> [Your task]:
Retype every item below word for word. Keep each character, space, and line break unchanged.
*** Opening of Extracted entries ***
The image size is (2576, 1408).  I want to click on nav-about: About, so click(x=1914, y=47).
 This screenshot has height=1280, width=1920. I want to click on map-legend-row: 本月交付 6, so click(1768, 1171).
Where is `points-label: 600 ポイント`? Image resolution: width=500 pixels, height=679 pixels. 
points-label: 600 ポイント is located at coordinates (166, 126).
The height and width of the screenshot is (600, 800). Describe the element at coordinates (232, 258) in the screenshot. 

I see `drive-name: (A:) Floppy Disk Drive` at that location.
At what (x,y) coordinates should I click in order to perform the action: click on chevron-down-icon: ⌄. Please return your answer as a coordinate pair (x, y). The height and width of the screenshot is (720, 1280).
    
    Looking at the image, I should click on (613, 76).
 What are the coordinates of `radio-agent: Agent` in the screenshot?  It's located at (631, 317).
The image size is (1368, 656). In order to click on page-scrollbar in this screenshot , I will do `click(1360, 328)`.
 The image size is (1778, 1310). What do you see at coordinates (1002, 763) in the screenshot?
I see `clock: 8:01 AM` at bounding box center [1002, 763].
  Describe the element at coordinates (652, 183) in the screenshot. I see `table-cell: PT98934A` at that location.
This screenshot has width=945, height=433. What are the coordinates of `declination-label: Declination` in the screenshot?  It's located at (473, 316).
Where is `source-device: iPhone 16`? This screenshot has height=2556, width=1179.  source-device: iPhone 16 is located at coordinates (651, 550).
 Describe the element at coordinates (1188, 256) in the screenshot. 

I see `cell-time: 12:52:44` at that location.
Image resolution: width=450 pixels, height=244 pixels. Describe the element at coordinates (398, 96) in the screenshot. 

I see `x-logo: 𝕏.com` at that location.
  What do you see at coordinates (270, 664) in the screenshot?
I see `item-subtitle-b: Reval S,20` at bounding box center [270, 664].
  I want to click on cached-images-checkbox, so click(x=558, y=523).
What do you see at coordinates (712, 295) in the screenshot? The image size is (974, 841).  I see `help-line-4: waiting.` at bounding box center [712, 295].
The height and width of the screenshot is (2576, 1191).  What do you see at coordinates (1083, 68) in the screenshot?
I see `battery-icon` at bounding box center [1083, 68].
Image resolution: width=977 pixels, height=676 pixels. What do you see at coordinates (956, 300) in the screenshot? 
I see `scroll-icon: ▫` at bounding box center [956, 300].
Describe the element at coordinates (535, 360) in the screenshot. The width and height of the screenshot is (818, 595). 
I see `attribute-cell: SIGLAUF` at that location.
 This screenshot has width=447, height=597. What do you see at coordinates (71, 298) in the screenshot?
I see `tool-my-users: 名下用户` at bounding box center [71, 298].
*** Close of Extracted entries ***
> [Task response]:
The image size is (2576, 1408).  I want to click on nav-about: About, so click(x=1914, y=47).
 This screenshot has height=1280, width=1920. I want to click on map-legend-row: 本月交付 6, so click(1768, 1171).
Where is `points-label: 600 ポイント`? Image resolution: width=500 pixels, height=679 pixels. 
points-label: 600 ポイント is located at coordinates (166, 126).
The height and width of the screenshot is (600, 800). Describe the element at coordinates (232, 258) in the screenshot. 

I see `drive-name: (A:) Floppy Disk Drive` at that location.
At what (x,y) coordinates should I click in order to perform the action: click on chevron-down-icon: ⌄. Please return your answer as a coordinate pair (x, y). The height and width of the screenshot is (720, 1280).
    
    Looking at the image, I should click on (613, 76).
 What are the coordinates of `radio-agent: Agent` in the screenshot?  It's located at (631, 317).
The image size is (1368, 656). In order to click on page-scrollbar in this screenshot , I will do `click(1360, 328)`.
 The image size is (1778, 1310). What do you see at coordinates (1002, 763) in the screenshot?
I see `clock: 8:01 AM` at bounding box center [1002, 763].
  Describe the element at coordinates (652, 183) in the screenshot. I see `table-cell: PT98934A` at that location.
This screenshot has width=945, height=433. What are the coordinates of `declination-label: Declination` in the screenshot?  It's located at (473, 316).
Where is `source-device: iPhone 16`? This screenshot has height=2556, width=1179.  source-device: iPhone 16 is located at coordinates (651, 550).
 Describe the element at coordinates (1188, 256) in the screenshot. 

I see `cell-time: 12:52:44` at that location.
Image resolution: width=450 pixels, height=244 pixels. Describe the element at coordinates (398, 96) in the screenshot. 

I see `x-logo: 𝕏.com` at that location.
  What do you see at coordinates (270, 664) in the screenshot?
I see `item-subtitle-b: Reval S,20` at bounding box center [270, 664].
  I want to click on cached-images-checkbox, so click(x=558, y=523).
What do you see at coordinates (712, 295) in the screenshot? The image size is (974, 841).  I see `help-line-4: waiting.` at bounding box center [712, 295].
The height and width of the screenshot is (2576, 1191).  What do you see at coordinates (1083, 68) in the screenshot?
I see `battery-icon` at bounding box center [1083, 68].
Image resolution: width=977 pixels, height=676 pixels. What do you see at coordinates (956, 300) in the screenshot? 
I see `scroll-icon: ▫` at bounding box center [956, 300].
Describe the element at coordinates (535, 360) in the screenshot. The width and height of the screenshot is (818, 595). 
I see `attribute-cell: SIGLAUF` at that location.
 This screenshot has width=447, height=597. What do you see at coordinates (71, 298) in the screenshot?
I see `tool-my-users: 名下用户` at bounding box center [71, 298].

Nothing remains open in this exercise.